UPDATED June 18, 2013
By Julie Montanaro
A Florida trooper fired in the wake of a deadly crash in Gadsden County could soon be getting his job back.
Trooper Detrick McClellan was on his way to a call when he struck a car on a curve back in February 2012. Michelle Campbell was killed.
McClellan claims his engine cut off right before the crash.
The Florida Highway Patrol contends McClellan was going more than 100 miles an hour and did not have his lights and sirens on, per department policy.
A state hearing officer is now recommending McClellan get his job back. He says that mechanical failure was an "extraordinary circumstance" beyond McClellan's control.
"Unfortunately the mechanical problems that plagued that car and were well documented ... a mechanical malfunction happened with the vehicle right as he was entering the curve at a high rate of speed. I mean it was literally just a tragic set of circumstances," said McClellan's attorney Stephen Webster.
The hearing officer recommends the trooper be suspended for 30 days. The full Public Employee Relations Commission will have the final say.
FHP intends to fight McClellan's reinstatement. A spokeswoman for the Department of Highway Safety and Motor Vehicles said "We hold our troopers to a higher standard of integrity and behavior" and "We continue to believe in our disciplinary actions."
We'll keep you posted on PERC's final decision.
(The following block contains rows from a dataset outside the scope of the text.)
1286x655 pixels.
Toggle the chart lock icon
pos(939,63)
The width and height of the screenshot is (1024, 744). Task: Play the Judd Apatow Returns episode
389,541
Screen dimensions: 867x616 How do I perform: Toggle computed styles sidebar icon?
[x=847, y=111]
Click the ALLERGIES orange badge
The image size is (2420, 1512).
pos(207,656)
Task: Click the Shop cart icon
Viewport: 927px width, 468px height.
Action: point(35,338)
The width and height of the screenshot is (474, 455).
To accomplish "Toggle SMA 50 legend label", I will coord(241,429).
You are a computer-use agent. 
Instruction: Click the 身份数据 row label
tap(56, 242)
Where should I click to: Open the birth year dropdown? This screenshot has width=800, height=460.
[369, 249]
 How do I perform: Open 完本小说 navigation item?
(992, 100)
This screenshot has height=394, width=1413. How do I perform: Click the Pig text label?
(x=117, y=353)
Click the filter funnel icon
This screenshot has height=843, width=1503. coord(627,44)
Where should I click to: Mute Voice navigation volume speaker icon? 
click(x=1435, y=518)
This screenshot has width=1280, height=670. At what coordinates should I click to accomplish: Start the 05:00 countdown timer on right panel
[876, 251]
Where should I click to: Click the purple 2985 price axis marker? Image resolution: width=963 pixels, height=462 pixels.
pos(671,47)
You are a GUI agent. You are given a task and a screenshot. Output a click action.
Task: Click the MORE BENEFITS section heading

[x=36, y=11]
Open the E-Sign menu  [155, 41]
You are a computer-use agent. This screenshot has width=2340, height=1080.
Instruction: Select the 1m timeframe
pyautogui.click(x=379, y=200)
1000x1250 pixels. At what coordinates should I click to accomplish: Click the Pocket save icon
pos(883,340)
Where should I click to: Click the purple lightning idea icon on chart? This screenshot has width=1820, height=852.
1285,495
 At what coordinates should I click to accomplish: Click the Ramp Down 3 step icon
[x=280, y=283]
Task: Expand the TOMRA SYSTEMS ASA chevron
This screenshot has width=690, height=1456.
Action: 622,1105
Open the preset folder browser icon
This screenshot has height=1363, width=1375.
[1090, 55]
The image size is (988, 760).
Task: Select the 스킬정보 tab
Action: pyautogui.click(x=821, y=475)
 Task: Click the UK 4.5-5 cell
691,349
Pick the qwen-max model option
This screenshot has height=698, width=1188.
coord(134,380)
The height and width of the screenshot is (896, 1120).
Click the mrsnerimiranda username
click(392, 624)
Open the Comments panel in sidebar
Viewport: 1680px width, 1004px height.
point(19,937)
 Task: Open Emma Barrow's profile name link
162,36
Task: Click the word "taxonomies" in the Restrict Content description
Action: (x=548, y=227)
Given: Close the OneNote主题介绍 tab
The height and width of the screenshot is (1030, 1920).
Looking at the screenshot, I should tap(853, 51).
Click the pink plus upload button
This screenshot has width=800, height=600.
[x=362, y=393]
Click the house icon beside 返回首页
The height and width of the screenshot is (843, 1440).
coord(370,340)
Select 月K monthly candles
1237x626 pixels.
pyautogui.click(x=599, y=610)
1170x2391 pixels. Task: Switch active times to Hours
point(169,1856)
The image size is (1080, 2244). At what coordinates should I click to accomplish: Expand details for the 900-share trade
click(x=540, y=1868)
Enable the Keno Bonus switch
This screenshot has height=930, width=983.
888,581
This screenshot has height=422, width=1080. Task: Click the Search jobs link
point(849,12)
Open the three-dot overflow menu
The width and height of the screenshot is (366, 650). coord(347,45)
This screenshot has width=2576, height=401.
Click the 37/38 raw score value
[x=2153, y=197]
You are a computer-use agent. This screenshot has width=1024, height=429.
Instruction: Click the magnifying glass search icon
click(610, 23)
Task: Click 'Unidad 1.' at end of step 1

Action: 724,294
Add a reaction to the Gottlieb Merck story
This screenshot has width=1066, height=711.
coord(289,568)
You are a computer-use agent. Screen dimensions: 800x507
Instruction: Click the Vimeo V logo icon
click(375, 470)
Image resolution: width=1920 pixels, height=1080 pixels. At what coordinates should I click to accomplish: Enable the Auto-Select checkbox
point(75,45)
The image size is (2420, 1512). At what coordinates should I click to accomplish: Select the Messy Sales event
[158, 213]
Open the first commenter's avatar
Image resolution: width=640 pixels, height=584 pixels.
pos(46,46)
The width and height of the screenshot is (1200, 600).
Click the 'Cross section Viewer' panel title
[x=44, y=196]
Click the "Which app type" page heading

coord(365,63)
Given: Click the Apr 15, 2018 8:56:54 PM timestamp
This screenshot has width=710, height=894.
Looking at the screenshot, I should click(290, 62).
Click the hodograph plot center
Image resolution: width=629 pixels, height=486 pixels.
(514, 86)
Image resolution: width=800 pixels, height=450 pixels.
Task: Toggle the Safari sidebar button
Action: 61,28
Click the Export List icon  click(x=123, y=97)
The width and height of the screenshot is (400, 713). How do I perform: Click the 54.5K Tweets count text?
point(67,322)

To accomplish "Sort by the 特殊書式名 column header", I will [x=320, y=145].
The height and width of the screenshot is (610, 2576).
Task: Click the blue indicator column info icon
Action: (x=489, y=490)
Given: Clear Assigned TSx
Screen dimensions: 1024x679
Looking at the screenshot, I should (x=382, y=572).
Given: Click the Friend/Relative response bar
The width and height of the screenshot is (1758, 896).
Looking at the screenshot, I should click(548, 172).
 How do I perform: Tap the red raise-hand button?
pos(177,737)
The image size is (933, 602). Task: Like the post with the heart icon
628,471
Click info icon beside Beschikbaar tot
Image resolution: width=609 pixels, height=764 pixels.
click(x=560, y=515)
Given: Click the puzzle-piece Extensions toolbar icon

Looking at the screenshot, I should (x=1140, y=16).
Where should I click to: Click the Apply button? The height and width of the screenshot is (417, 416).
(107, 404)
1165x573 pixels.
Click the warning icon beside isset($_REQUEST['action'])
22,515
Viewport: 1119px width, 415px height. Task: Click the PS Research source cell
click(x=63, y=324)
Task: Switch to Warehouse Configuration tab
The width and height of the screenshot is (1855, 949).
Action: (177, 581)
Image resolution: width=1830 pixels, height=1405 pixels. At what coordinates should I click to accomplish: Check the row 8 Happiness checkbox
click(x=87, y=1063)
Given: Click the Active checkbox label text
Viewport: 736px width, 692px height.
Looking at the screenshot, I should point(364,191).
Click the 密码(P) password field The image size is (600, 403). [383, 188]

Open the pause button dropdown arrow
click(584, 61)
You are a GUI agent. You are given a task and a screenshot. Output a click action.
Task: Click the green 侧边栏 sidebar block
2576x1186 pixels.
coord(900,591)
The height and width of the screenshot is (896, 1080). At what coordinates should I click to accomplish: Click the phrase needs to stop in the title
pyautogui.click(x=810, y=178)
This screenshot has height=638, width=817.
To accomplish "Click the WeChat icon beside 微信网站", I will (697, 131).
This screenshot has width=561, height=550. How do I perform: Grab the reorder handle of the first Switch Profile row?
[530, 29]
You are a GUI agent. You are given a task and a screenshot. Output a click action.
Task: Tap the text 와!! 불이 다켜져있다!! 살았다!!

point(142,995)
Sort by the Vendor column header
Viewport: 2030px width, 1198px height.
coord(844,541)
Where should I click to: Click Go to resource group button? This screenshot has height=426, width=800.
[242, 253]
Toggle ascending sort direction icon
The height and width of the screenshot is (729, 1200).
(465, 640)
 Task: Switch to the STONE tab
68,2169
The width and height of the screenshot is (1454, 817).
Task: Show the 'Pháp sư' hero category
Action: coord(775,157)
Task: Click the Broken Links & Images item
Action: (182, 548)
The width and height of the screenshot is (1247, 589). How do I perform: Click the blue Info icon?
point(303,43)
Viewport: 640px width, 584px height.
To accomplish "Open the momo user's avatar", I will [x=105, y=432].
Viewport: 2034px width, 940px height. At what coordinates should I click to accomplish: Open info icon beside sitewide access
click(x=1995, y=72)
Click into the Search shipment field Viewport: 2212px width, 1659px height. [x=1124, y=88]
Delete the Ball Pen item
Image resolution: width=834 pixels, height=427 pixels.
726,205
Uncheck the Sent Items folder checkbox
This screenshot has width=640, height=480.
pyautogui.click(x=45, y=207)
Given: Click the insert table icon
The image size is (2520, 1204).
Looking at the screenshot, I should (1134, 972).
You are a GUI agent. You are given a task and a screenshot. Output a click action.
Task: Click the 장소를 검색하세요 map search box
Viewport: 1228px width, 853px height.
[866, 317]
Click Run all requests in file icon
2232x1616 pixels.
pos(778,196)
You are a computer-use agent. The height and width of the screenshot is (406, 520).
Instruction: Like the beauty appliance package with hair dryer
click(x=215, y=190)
That's expected within 90 days.
By: Andy Alcock
May 29, 2013
Gadsden County, FL - A former Florida Highway Patrol Trooper involved in a fatal accident is trying to get his job back.
The crash took place on February 10th, 2012 on County Road 268 in Gadsden County.
Detrick McClellan was responding to a call about someone throwing rocks from an overpass onto the interstate.
He lost control of his vehicle on a curve and crashed into an oncoming car.
Michele Campbell, a passenger in that car, was killed.
FHP determined McClellan was at fault and fired him.
The former trooper finished pleading his case to get his job back before a hearing officer Wednesday morning.
"It was a tragic accident my client lives with every day," said Stephen Webster, McClellan's attorney.
It also cost Detrick McClellan his job as a Florida Highway Patrol Trooper.
He made his case to get his job back to the Florida Public Employee Relations Commission.
McCllellan says the check engine light came on right before the crash and his engine surged.
He claims FHP knew the vehicle needed repairs but didn't make them.
FHP claims McClellan was going 102 miles per hour with his lights off and the vehicle didn't need repairs.
McClellan claims he was driving 88 with his emergency lights on.
Additionally, another FHP Trooper who arrived at the crash site testified McClellan's lights were on, he videotaped them on and put the video on FHP's computer.
But the video hasn't been found.
"The only way that video could be deleted is with somebody with the agency headquarters who has administrative rights and the agency is continuing to maintain that the video does not exist," said Webster.
McClellan also claims other troopers involved in similar wrecks didn't lose their jobs.
"None of what was presented presents someone who was similarly situated as Trooper McClellan," said FHP Attorney Khai Patterson.
Patterson told Hearing Officer Joey Rix she'll back up that claim by submitting case law in post-hearing documents.
After the hearing McClellan says Patterson told him whatever happens, it's God's will.
A final decision about whether McClellan will get his job back or not is expected in about a month.